Fig. 3A schematic diagram showing the NEP-dependent therapeutic strategy for COVID-19. Following binding of SARS-coV-2 virus to ACE-2 receptor on the cell membrane surface, lung may show pulmonary neuroendocrine cells hyperplasia with infiltration of several inflammatory cells. The hyperplasia may produce excessive Gastrin-releasing peptide into the surrounding airway parenchyma to stimulate Gastrin-releasing peptide receptor on the surface of macrophages, which in turn, will enhance release of inflammatory mediators such as (IL-1β, IL-6, TNF-α, GM-CSF and MCP-1) contributing to neutrophils recruitment. Neprilysin may degrade the produced gastrin-releasing peptide inhibiting subsequent release of inflammatory cytokines. At the same time, neprilysin may also cleave the chemotactic peptide Formyl Methionyl-Leucyl-Proline; by which neutrophils are efficiently migrated; altering their chemotactic responsiveness and recruitment. NEP may withstand the potent cytokine storm, through :(i) minimizing Angiotensin II via preventing the proteolytic cleavage of angiotensinogen and Angiotensin Ⅰ into Angiotensin Ⅱ by neutrophil-derived Cathepsin G and via regenerating the synthesis of endogenous Angiotensin (1–7) that by itself may protect against pulmonary fibrosis through reducing TGF-β1 expression, (ii) breaking bradykinins, blocking its action on its receptors on mast cell, inhibiting release of inflammatory cells and thereby, fibroblasts activation that may participate in the development of lung fibrosis, (iii) degrading endothelin-1 and consequently, inhibiting TGF-β1 release and (iv) stabilizing Ang II-induced endothelial dysfunction as well as suppressing platelet activation and aggregation that initiate blood clot formation.
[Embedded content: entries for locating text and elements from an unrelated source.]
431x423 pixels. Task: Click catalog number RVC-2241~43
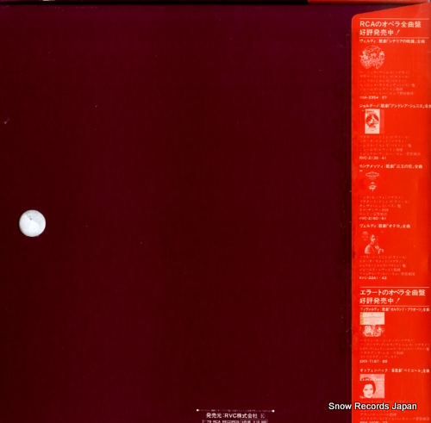(x=373, y=278)
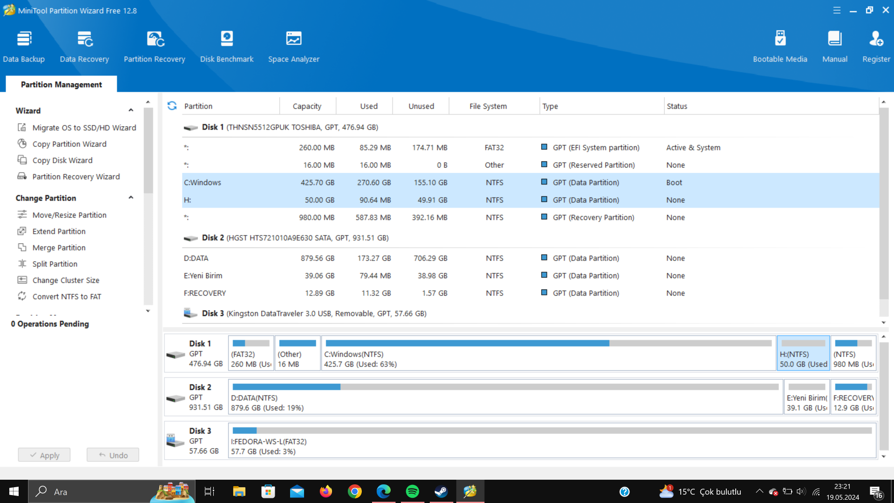Open the hamburger menu in title bar
This screenshot has height=503, width=894.
coord(837,10)
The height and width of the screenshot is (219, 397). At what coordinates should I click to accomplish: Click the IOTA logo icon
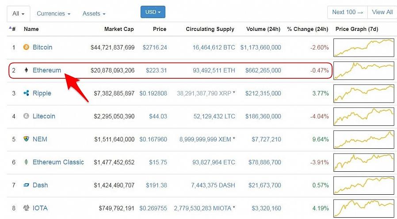(x=26, y=208)
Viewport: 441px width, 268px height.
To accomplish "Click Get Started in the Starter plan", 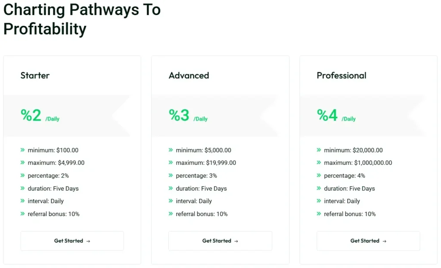I will (72, 241).
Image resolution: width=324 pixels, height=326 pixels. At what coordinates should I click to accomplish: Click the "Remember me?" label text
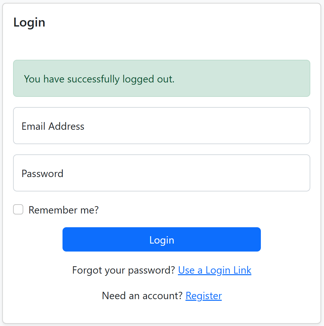click(63, 210)
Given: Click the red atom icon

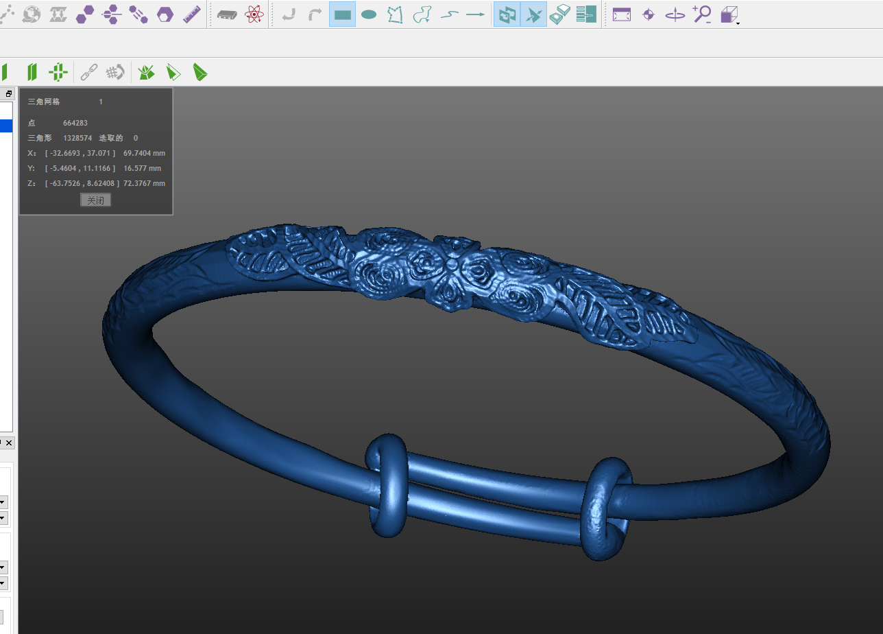Looking at the screenshot, I should coord(254,14).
ACE-2 = Angiotensin-converting enzyme 2; Ang I = Angiotensin I; Ang II = Angiotensin II; Ang (1–7) = Angiotensin (1–7); AT-1 = Angiotensin II type 1 receptor; BKs = Bradykinins; ET-1 = Endothelin-1; fMLP = Formyl Methionyl-Leucyl-Proline; GRP = Gastrin-releasing peptide; GRPR = Gastrin-releasing peptide receptor; MasR = Mas receptor; NEP = Neprilysin; PNECs = Pulmonary neuroendocrine cells; SARS-CoV-2 = Severe acute respiratory syndrome coronavirus-2.